> **Available data**:
───

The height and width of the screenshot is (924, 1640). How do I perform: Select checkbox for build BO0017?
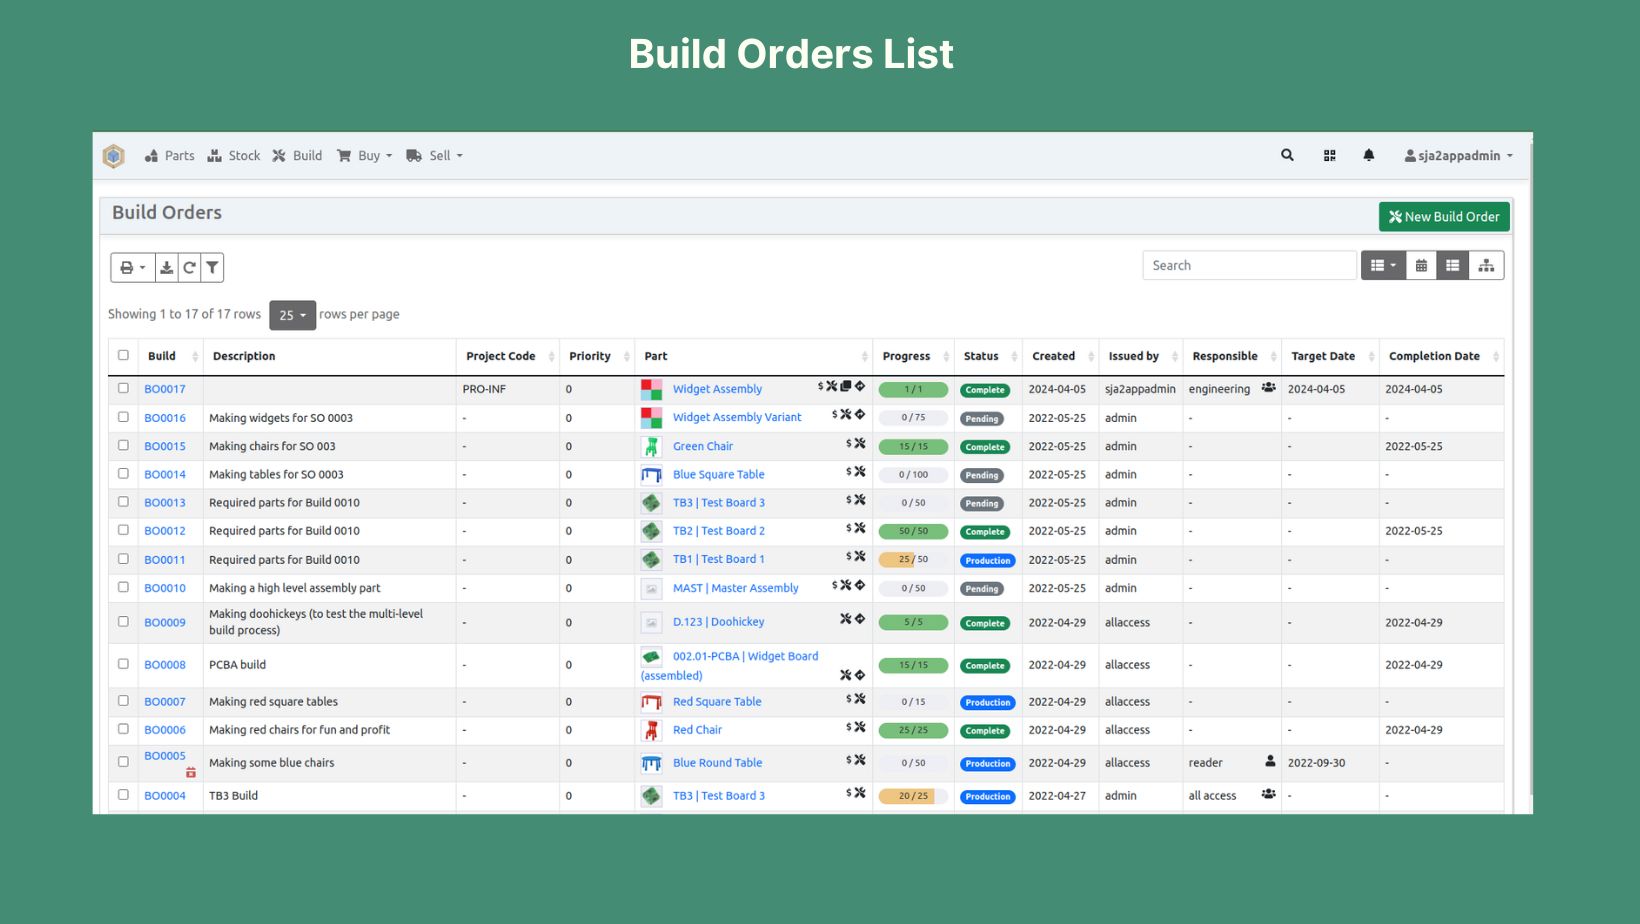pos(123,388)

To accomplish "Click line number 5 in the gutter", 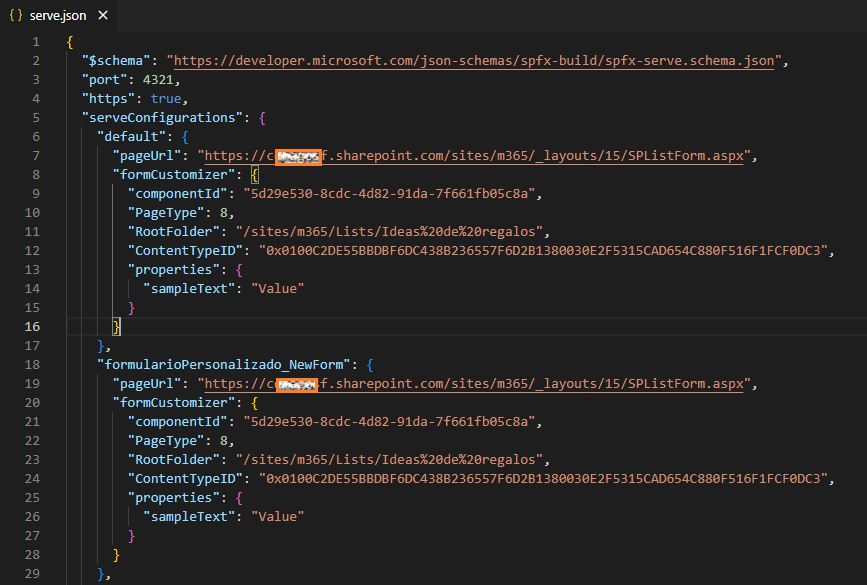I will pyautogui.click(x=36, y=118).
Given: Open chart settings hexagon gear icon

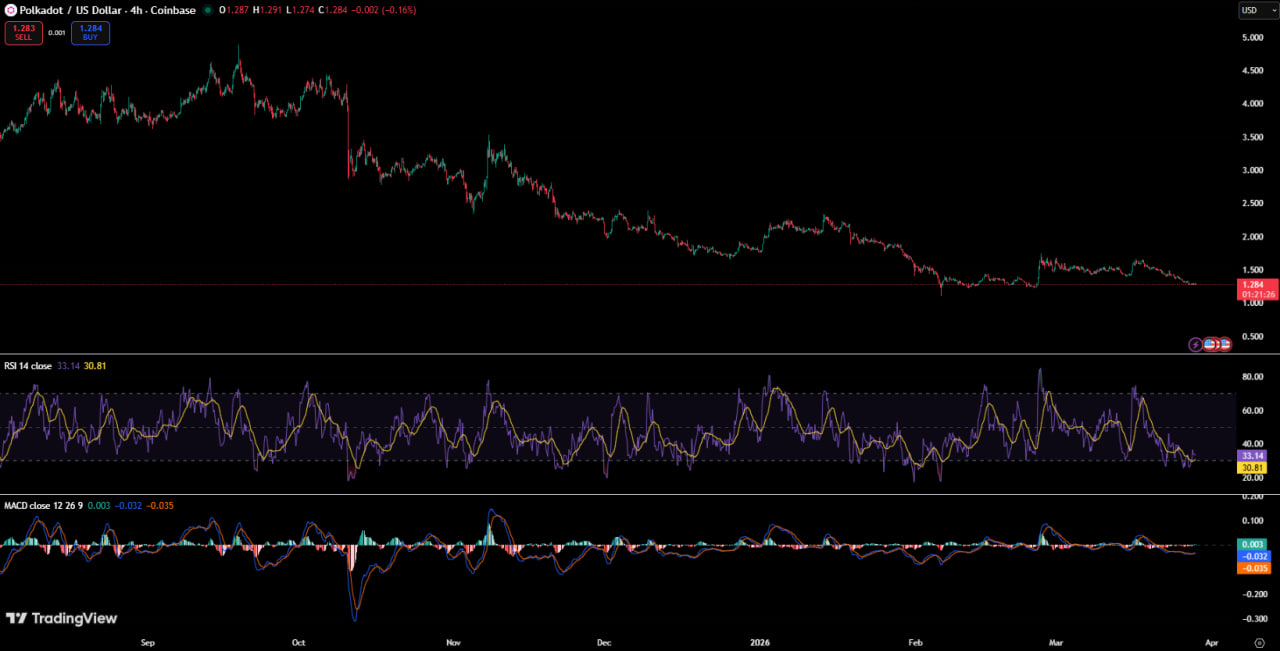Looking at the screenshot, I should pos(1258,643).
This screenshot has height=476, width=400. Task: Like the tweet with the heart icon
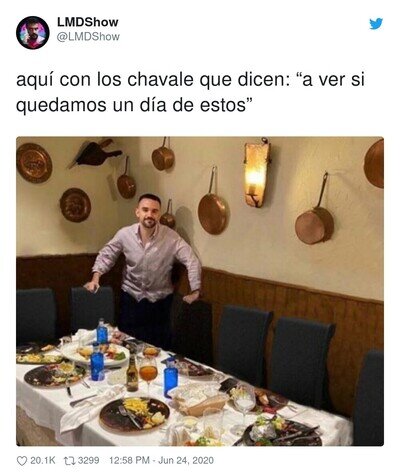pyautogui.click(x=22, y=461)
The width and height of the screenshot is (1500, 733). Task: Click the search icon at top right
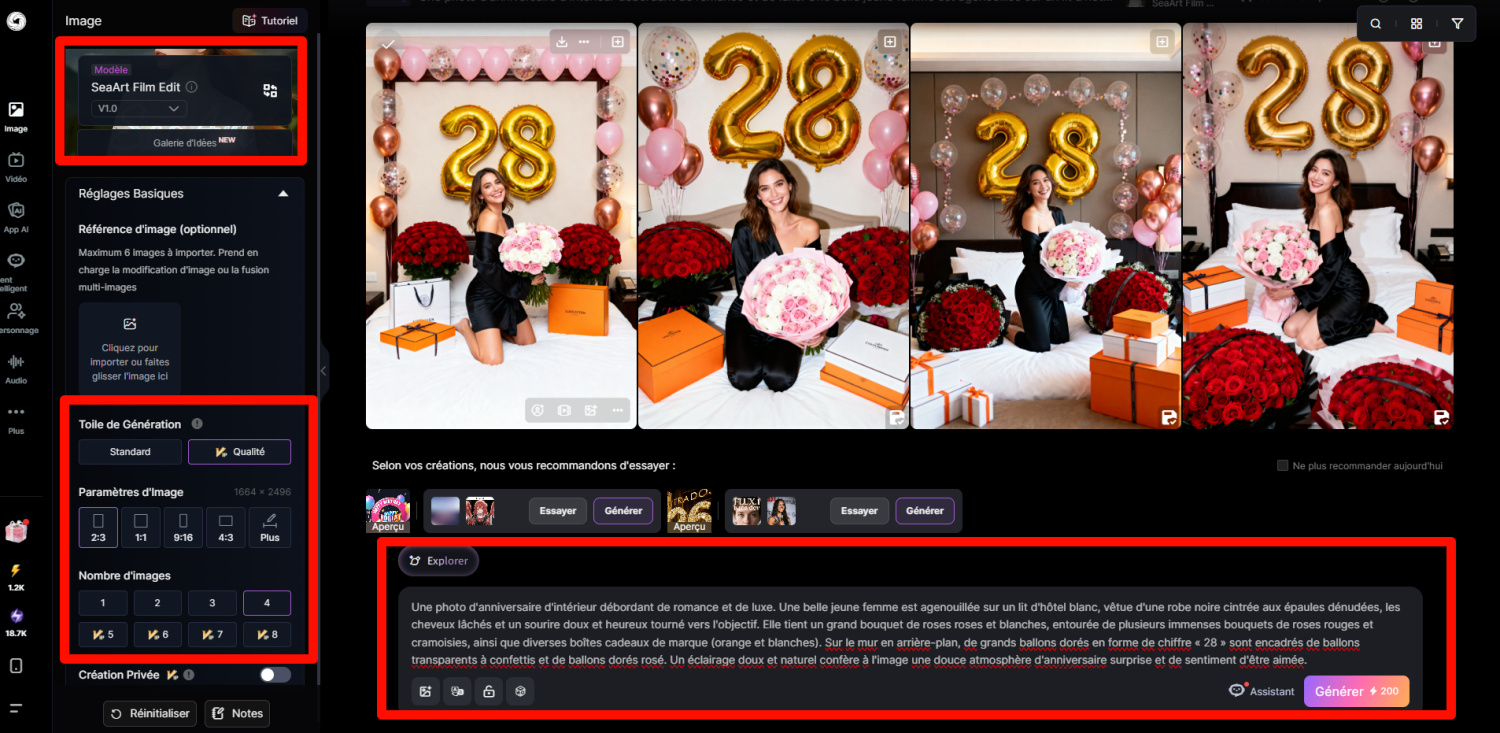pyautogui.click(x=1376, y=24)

───

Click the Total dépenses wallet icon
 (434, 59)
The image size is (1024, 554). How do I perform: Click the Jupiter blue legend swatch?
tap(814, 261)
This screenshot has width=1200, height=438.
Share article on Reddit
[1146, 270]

───

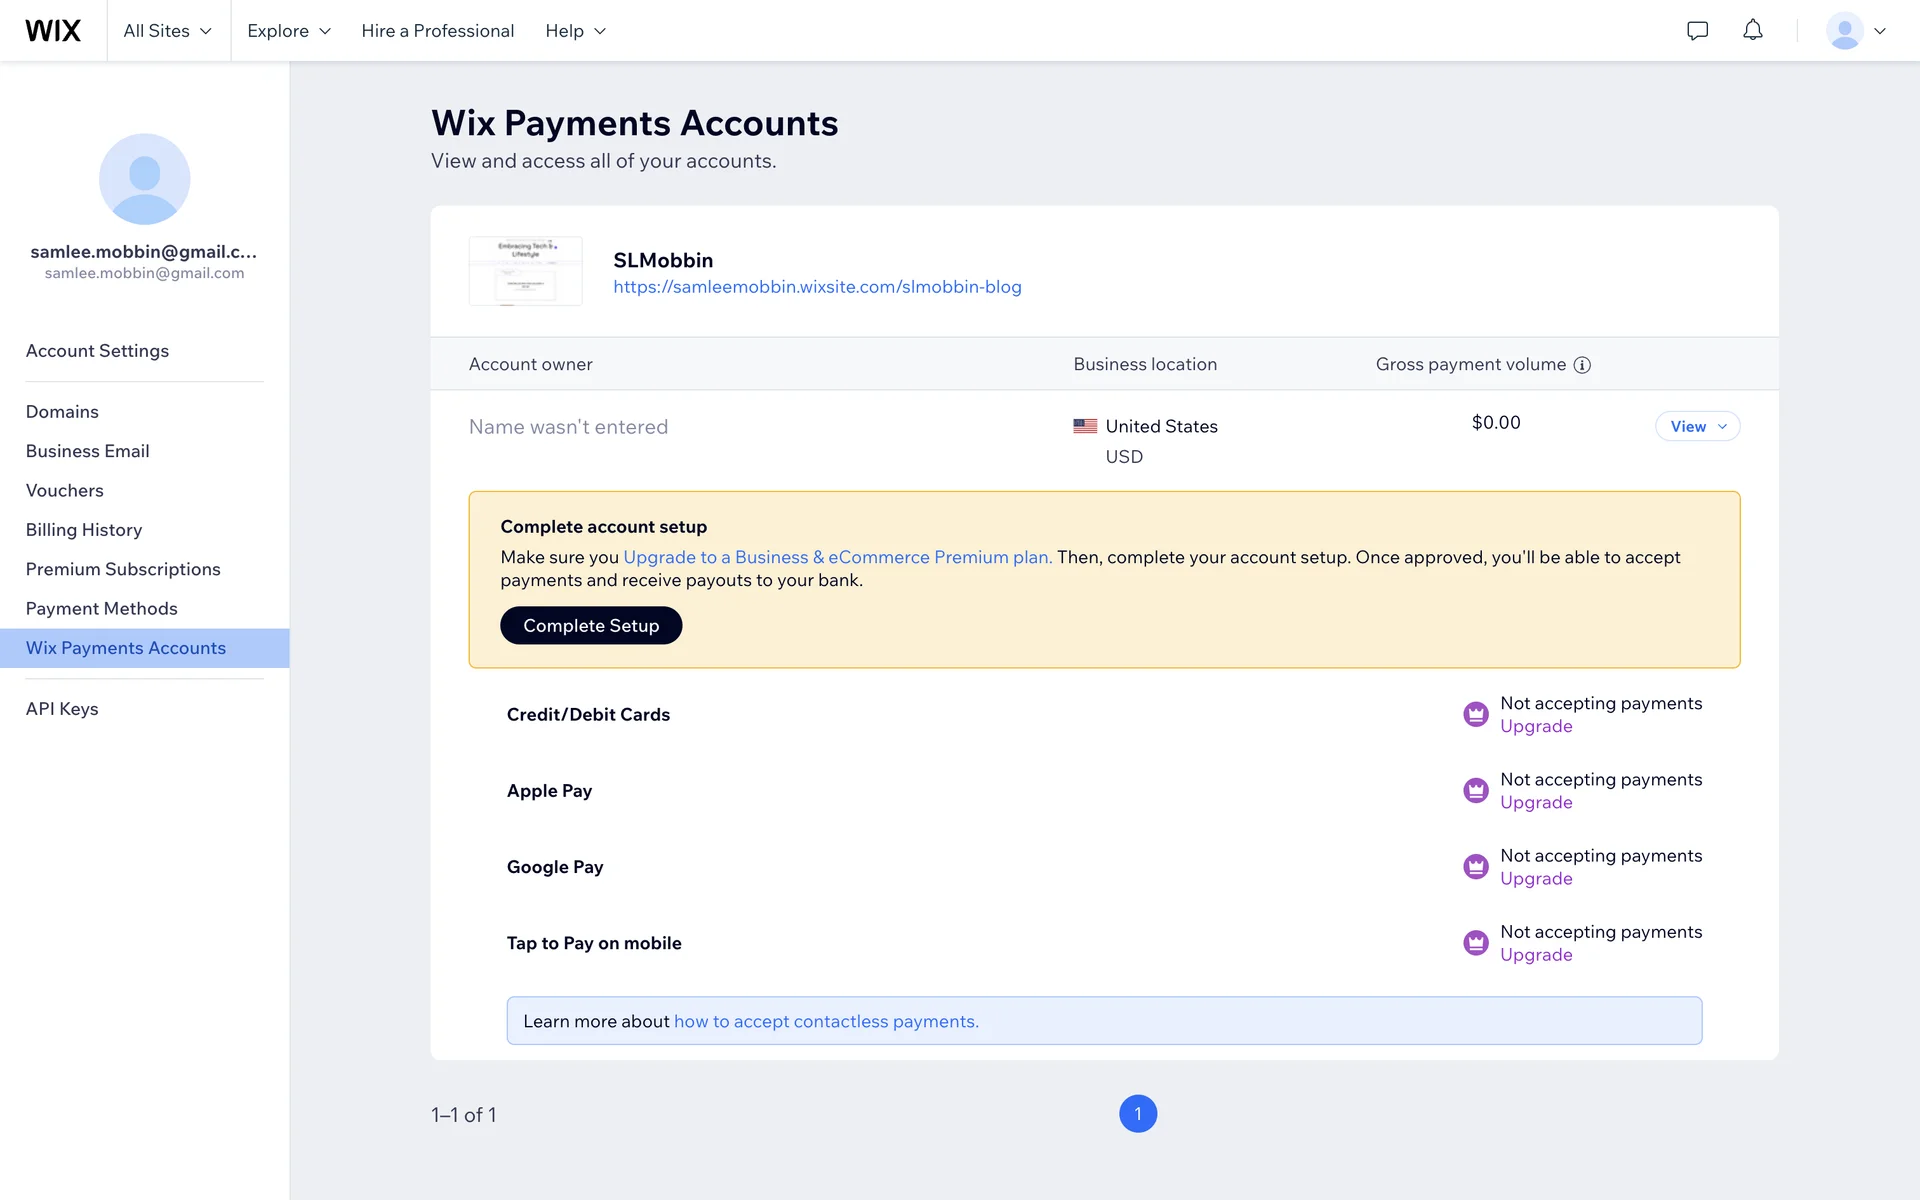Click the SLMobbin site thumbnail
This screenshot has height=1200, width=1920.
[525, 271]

───

> **Exercise instructions**: Show every line of the entries above that contains the string "width", matching case exactly.

> **Answer to the task**:
The height and width of the screenshot is (924, 1640). How do I perform: Select checkbox for build BO0017?
This screenshot has height=476, width=400. Task: Like the tweet with the heart icon
The width and height of the screenshot is (1500, 733). Task: Click the search icon at top right
This screenshot has width=1200, height=438.
This screenshot has height=1200, width=1920.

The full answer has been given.